Please repeat the items word for word, from the line that contains "Given: Select the pink pig reference image" through the line that contains "Looking at the screenshot, I should tap(299, 466).", and output nothing else.

──────────────────────────────

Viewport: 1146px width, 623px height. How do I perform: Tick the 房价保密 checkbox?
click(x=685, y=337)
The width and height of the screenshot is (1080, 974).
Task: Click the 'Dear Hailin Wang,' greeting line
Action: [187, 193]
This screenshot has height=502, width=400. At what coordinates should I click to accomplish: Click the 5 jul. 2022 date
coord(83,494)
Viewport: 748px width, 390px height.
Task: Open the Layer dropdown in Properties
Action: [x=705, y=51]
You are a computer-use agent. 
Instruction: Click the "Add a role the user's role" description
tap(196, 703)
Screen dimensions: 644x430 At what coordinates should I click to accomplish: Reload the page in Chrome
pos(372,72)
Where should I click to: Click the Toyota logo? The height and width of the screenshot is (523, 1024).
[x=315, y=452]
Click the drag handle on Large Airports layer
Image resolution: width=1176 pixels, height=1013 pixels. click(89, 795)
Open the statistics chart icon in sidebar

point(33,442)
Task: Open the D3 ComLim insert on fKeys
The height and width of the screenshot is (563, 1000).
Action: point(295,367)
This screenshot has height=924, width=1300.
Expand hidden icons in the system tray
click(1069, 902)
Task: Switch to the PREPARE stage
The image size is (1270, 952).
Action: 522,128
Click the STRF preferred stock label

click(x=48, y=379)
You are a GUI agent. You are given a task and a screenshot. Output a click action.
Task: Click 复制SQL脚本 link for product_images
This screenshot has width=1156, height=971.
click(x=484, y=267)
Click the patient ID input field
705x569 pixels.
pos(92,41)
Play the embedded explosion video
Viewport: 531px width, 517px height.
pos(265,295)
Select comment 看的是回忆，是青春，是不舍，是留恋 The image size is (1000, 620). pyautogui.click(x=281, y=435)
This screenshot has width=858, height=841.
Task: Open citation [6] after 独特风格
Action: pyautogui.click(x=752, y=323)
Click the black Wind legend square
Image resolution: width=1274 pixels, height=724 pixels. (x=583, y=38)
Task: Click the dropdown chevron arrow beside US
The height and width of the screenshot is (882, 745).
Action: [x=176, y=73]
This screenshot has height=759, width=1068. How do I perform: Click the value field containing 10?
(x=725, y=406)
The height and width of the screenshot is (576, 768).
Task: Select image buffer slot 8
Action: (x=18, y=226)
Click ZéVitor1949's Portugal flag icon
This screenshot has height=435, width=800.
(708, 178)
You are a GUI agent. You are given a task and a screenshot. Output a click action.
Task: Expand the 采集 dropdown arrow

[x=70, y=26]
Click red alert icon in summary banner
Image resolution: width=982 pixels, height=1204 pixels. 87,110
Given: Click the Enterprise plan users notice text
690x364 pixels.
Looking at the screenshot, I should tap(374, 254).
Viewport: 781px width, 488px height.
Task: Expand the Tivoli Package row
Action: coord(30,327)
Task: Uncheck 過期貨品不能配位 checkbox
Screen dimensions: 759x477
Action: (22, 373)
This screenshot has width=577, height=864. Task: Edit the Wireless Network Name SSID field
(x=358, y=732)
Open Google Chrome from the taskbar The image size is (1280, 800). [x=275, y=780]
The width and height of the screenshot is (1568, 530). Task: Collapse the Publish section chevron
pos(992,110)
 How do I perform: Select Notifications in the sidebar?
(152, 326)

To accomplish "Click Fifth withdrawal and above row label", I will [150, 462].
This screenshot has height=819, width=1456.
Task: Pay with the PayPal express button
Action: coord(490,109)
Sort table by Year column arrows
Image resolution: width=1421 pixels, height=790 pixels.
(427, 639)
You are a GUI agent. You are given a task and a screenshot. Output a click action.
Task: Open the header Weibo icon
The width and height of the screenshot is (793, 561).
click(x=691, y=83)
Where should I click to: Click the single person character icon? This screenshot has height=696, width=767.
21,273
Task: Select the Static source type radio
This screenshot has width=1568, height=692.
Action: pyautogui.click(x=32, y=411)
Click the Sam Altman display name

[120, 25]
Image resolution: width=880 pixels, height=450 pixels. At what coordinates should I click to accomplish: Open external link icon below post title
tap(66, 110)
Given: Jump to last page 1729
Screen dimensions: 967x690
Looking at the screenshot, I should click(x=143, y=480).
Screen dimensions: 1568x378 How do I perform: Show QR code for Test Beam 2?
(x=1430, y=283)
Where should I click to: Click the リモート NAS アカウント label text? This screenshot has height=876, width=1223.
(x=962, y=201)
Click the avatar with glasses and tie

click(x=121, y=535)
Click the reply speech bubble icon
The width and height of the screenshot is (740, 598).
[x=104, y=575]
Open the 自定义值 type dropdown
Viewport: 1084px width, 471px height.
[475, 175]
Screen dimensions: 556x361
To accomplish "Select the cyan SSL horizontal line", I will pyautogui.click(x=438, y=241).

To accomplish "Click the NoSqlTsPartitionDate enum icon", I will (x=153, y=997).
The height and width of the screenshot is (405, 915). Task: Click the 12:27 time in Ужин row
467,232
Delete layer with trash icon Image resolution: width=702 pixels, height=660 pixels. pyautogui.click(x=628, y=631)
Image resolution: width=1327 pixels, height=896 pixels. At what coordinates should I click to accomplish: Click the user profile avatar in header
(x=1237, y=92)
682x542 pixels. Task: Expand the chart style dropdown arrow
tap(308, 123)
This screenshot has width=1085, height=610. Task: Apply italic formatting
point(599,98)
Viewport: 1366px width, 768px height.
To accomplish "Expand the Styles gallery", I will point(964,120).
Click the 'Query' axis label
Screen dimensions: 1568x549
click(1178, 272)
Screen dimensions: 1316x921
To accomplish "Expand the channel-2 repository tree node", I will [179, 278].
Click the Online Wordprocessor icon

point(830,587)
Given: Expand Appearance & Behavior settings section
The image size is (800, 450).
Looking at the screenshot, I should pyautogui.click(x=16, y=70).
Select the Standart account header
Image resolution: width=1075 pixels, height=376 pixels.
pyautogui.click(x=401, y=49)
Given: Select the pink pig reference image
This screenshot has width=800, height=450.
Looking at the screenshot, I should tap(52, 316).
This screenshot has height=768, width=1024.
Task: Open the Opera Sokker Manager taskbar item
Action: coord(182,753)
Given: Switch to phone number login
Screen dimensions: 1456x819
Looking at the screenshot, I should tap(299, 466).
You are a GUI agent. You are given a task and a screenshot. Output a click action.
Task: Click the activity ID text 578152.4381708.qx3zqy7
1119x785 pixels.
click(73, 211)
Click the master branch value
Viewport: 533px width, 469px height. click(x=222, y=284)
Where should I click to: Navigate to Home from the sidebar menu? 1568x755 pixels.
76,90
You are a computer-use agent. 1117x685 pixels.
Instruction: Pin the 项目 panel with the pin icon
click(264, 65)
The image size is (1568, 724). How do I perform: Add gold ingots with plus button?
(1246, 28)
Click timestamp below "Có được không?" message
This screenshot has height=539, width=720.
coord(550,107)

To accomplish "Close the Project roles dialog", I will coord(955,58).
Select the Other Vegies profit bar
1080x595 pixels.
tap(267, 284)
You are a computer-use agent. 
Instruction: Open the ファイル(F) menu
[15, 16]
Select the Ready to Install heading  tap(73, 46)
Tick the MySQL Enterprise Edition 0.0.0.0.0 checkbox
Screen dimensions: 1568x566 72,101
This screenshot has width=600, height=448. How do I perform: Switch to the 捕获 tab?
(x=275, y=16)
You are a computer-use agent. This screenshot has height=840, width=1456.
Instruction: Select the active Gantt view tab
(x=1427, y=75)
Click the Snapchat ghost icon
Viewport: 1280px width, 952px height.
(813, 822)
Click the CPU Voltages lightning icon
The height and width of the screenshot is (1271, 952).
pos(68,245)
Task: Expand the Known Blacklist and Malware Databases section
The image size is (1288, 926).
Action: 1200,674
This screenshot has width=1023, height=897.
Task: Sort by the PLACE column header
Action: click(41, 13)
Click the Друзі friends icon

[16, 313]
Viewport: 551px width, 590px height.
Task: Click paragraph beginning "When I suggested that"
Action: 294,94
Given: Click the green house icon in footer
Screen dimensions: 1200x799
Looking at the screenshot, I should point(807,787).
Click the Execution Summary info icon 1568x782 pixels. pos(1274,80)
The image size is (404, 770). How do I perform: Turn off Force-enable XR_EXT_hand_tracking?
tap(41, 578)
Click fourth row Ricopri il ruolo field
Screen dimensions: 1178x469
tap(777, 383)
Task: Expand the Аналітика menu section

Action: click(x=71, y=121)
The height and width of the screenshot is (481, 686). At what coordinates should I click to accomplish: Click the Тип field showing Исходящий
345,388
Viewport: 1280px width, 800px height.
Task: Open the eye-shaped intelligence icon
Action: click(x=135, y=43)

──────────────────────────────

* **Correct answer**:
Given: Select the pink pig reference image
This screenshot has width=800, height=450.
Looking at the screenshot, I should tap(52, 316).
This screenshot has height=768, width=1024.
Task: Open the Opera Sokker Manager taskbar item
Action: coord(182,753)
Given: Switch to phone number login
Screen dimensions: 1456x819
Looking at the screenshot, I should tap(299, 466).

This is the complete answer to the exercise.